George v. Woodville Lumber Co.

382 So. 2d 802 | Fla. Dist. Ct. App. | 1980

382 So. 2d 802 (1980)

Handy GEORGE, Jr., Appellant,
v.
WOODVILLE LUMBER COMPANY and Travelers Insurance Company, Appellees.

No. QQ-49.

District Court of Appeal of Florida, First District.

April 11, 1980.

*803 Edward S. Stafman of Patterson & Traynham, and Stephen M. Slepin of Slepin & Slepin, Tallahassee, for appellant.

Lloyd C. Leemis of Boyd, Jenerette, Leemis & Staas, P.A., Jacksonville, for appellees.

PER CURIAM.

Claimant appeals an order of the judge of industrial claims, which dismissed his claim for compensation. The judge found that the statute of limitations barred the claim and that claimant did not sustain an injury arising out of and in the course of his employment. We affirm.

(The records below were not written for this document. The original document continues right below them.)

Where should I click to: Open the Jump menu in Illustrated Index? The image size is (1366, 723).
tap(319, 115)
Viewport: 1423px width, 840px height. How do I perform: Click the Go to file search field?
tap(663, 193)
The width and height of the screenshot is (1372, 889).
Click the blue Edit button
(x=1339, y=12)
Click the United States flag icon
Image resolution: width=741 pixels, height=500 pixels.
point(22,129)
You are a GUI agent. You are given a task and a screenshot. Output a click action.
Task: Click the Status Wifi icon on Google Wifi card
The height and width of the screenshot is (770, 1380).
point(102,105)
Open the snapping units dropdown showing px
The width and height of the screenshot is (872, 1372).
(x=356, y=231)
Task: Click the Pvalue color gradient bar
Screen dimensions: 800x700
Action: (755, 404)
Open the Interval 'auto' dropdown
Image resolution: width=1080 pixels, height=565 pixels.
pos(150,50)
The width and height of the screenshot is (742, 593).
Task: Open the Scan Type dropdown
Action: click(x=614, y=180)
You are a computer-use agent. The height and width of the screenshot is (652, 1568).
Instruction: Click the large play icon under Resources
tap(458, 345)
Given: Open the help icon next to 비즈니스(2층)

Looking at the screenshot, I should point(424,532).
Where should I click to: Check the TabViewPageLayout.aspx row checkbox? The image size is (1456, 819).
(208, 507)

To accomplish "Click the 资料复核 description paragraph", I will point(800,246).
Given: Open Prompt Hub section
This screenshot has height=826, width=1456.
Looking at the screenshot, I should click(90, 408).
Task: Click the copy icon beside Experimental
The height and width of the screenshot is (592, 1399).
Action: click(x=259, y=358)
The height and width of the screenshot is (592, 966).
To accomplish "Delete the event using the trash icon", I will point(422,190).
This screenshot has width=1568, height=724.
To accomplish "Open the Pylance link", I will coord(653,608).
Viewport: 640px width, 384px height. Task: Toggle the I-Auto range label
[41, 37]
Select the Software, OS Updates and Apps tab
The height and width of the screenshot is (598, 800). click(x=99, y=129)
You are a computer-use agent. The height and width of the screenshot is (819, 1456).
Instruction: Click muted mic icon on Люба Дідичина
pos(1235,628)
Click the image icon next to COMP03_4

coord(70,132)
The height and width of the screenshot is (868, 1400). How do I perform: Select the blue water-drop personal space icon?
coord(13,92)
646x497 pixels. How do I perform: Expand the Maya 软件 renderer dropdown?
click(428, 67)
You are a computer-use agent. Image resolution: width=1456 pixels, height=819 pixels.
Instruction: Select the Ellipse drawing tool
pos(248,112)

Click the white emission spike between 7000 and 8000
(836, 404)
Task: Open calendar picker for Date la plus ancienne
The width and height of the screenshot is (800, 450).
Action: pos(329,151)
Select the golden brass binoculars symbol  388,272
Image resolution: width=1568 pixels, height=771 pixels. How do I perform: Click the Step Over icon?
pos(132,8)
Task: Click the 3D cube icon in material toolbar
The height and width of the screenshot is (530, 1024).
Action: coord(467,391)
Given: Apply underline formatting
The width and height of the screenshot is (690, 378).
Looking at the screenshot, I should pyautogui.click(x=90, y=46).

Claimant was injured in an automobile accident which occurred at about 7:45 a.m. on September 5, 1972, while he was on his way to work in his automobile. Claimant's regular work hours were from 8 a.m. until 5 p.m. At the time of the accident, claimant was furnishing two of his fellow employees, whom he supervised, transportation to work. Claimant contended that he was instructed by his employer to transport these fellow employees to work; however, claimant's employer denied having given such instructions to claimant. Claimant admitted that his employer did not furnish him gas or money to transport the other employees to work.

As a general rule, injuries sustained by an employee when going to or coming from his regular place of work are not considered to have arisen out of and in the course of his employment. This rule, however, is subject to numerous exceptions. See e.g., Larson, 1 Workmen's Compensation Law §§ 15.00, 16.00, 17.00, 18.00 et seq. (1978); Schneider, 8 Workmen's Compensation Text, § 1710 et seq. (3d Ed. 1951). After thorough review of the record, the applicable law, and the arguments ably presented by counsel, we agree with the judge's determination that the present accident does not come within any of the exceptions to the going and coming rule. Claimant was not compensated or reimbursed by his employer for the transportation to work of either himself or his fellow workers. Claimant was not performing any special errands or duties for his employer at the time of the accident. Claimant's destination, route, and mode of transportation were of his own choosing. Nor was claimant's transportation to and from work an incident to or part of his contract of employment.

Lindblom v. Chase Federal Savings and Loan Association, 344 So. 2d 558 (Fla. 1977) appears analogous. Therein, the judge of industrial claims found as follows:

I find that the employee, Marta Lindblom, worked as a teller for the employer, Chase Federal Savings and Loan Association, of Miami Beach, Florida. She was involved in an automobile collision on or about December 18, 1974, at or near the intersection of Southwest 117th Avenue and Southwest 112th Street. She was at the time in the process of returning to her home, engaging in a car pool, and on the specific occasion, having driven Diana Liebgold to her destination. I find that the employee owned and operated her own motor vehicle at the time of the accident; that she received no compensation directly or indirectly from her employer for participating in a car pool; that the employer did not form or control the car pool; that the arrangements for this specific trip were made between Marta Lindblom and Diana Liebgold individually, without participation by the employer; that the fees charged by Marta Lindblom for using her car and gasoline in the car pool were set by the claimant, collected by the claimant and not guaranteed or paid by the employer; and that route of travel by the car pool was selected by the claimant and not the employer.

*804 The judge of industrial claims found that compensation was precluded by the going and coming rule. The Supreme Court held that the Industrial Relations Commission's affirmance of the denial of the claim was in accordance with the evidence.

Since the judge of industrial claims correctly determined that claimant did not sustain an injury from an accident arising out of and in the course of his employment, consideration of claimant's other contentions is unnecessary. Accordingly, the order appealed is affirmed.

ROBERT P. SMITH, Jr., LARRY G. SMITH and WENTWORTH, JJ., concur.